Will Bollywood’s cartel culture go unquestioned? What happens once the news cycle over Rajput’s death is done and dusted?

On June 14, 2020, Sushant Singh Rajput was found dead in his Bandra apartment amid the ongoing coronavirus pandemic. His death by suicide sparked widespread shock, disbelief and grief, even as many conversations reignited the insider/outsider debate.

Over the years, I, as a fan, have followed the graph of the actor who started in nondescript roles but had a meteoric rise. The kind of fame, success and above all, the journey that Sushant Singh Rajput owned are stuff that dreams are made of. After all, it’s not every day that a television actor transitions into a Bollywood ‘A-lister’, as the Hindi film A-lister club is a closed cartel that might make way for “outside” talent every now and then but only truly legitimise those from its own ilk – those who feed off mutual admiration.

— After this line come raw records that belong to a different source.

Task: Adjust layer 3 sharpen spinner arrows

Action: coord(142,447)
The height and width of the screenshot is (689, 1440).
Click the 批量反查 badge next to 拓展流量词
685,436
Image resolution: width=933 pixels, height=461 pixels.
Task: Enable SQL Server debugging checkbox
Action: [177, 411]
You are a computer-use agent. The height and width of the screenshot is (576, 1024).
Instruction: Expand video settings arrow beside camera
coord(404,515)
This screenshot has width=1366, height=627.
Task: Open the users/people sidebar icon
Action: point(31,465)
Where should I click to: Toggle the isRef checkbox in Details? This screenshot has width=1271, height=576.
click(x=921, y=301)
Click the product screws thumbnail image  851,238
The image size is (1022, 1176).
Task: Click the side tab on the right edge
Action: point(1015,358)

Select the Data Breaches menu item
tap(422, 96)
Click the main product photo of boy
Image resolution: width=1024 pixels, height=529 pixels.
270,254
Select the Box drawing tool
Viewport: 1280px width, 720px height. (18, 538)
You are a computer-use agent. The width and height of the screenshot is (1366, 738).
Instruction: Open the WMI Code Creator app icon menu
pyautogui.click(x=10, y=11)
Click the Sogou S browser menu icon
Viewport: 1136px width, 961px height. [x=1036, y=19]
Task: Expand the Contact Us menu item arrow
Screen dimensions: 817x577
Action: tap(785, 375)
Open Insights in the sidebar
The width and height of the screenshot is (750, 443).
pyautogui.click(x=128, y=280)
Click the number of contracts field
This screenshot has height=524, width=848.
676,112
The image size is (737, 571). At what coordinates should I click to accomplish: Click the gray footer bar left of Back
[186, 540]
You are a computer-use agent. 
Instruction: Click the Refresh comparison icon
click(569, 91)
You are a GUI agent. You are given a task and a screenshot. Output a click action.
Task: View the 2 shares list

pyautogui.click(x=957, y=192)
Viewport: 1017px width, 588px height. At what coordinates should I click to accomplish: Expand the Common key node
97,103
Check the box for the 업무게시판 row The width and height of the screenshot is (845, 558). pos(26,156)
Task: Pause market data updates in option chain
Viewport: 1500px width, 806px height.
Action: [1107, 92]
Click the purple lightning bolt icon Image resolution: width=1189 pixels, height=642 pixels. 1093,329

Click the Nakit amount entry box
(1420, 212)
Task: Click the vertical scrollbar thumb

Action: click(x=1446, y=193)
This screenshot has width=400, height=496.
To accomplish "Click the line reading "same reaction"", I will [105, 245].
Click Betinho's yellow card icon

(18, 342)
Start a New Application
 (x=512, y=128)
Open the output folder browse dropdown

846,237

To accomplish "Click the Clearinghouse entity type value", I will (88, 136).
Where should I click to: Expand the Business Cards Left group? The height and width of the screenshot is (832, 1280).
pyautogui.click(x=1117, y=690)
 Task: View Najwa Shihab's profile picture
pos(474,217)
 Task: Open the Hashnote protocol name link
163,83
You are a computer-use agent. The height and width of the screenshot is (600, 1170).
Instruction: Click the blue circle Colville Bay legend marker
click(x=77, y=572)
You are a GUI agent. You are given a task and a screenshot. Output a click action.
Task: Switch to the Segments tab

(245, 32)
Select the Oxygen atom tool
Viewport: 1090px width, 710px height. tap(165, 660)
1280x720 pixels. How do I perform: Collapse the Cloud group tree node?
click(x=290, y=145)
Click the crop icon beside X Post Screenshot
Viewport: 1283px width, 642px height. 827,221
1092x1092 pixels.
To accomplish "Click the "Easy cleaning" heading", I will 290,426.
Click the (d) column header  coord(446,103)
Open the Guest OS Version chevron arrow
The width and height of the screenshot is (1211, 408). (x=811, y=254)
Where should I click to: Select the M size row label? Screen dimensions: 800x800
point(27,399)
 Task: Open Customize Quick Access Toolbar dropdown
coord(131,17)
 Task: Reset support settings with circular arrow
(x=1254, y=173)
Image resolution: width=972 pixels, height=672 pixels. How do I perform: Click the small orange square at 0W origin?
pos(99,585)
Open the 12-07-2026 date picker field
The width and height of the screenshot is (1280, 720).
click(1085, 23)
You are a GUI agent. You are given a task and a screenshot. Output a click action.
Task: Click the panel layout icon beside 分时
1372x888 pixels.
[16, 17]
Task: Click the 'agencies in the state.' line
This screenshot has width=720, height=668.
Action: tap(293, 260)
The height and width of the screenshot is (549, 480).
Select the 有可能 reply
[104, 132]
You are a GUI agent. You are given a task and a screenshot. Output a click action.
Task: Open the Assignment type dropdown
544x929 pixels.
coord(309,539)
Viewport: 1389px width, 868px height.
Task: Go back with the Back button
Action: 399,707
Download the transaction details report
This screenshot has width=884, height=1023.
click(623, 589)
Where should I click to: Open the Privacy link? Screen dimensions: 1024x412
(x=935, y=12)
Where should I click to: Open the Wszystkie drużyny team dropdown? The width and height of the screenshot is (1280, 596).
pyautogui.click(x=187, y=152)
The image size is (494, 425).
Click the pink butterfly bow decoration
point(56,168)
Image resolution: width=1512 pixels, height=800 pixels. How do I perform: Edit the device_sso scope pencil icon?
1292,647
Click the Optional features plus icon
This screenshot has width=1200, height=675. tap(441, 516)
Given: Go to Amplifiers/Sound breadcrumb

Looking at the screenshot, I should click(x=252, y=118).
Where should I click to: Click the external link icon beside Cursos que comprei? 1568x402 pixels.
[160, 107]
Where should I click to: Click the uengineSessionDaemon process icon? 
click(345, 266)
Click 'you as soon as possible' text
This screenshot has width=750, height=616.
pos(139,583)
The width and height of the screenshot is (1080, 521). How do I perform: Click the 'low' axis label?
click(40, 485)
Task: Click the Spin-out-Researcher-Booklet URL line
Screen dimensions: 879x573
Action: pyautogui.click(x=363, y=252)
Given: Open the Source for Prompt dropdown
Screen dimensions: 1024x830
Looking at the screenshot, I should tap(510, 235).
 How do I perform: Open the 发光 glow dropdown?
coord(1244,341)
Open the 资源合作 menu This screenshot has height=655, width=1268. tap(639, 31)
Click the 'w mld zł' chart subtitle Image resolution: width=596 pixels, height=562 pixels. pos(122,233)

It’s also not every day that an unassuming Manav (played by Rajput) from Pavitra Rishta on Zee TV – shy, romantic, rooted – is able to win a million hearts in Kai Po Che! (2013), Shuddh Desi Romance (2013), PK (2014), Detective Byomkesh Bakshy! (2015) Kedarnath (2018) or Chhichhore (2019). Each a different genre and character – the actor’s sheer range and versatility showed how he refused to be stereotyped or labelled.

Rajput rose from the rows of background supporting dancers in choreographer Shiamak Davar’s troupe to immortalise former Indian skipper Mahendra Singh Dhoni in the biopic M.S. Dhoni: The Untold Story. Rajput shared his middle-class and Bihari roots with Dhoni – while he hailed from Patna, Dhoni is from Ranchi; both small-town boys with big dreams.

Interestingly, Rajput openly expressed his regard for another television phenomenon – Shah Rukh Khan, a larger-than-life hero of the same middle-class script.

It is Rajput’s middle-class background, humility, his Twitter handle interspersed with anecdotes from his nerdish obsession with astrophysics for his 1.8 million followers – that made him a rarity in Bollywood. The star, who maintained a diary of 50 dreams – was not a Bollywood insider.

In fact, he was mocked – as many others are as well – by the privileged and glamorous members of gossip-chat clubs/award shows where entitled members take jibes at outsiders or “audition actors” like Rajput, much akin to the performative codes of high-school bullying.

This is not to suggest that any such particular act/individual is responsible for the actor’s death, but it is important to call out acts of bullying. Bullying thrives on mocking, pressurising and alienating the unacknowledged victim. Like the nerd who is bullied in a school of glib-talking, privileged school kids, or the gossip-wary, not-part-of-the-herd colleague who is cornered in a corporate office.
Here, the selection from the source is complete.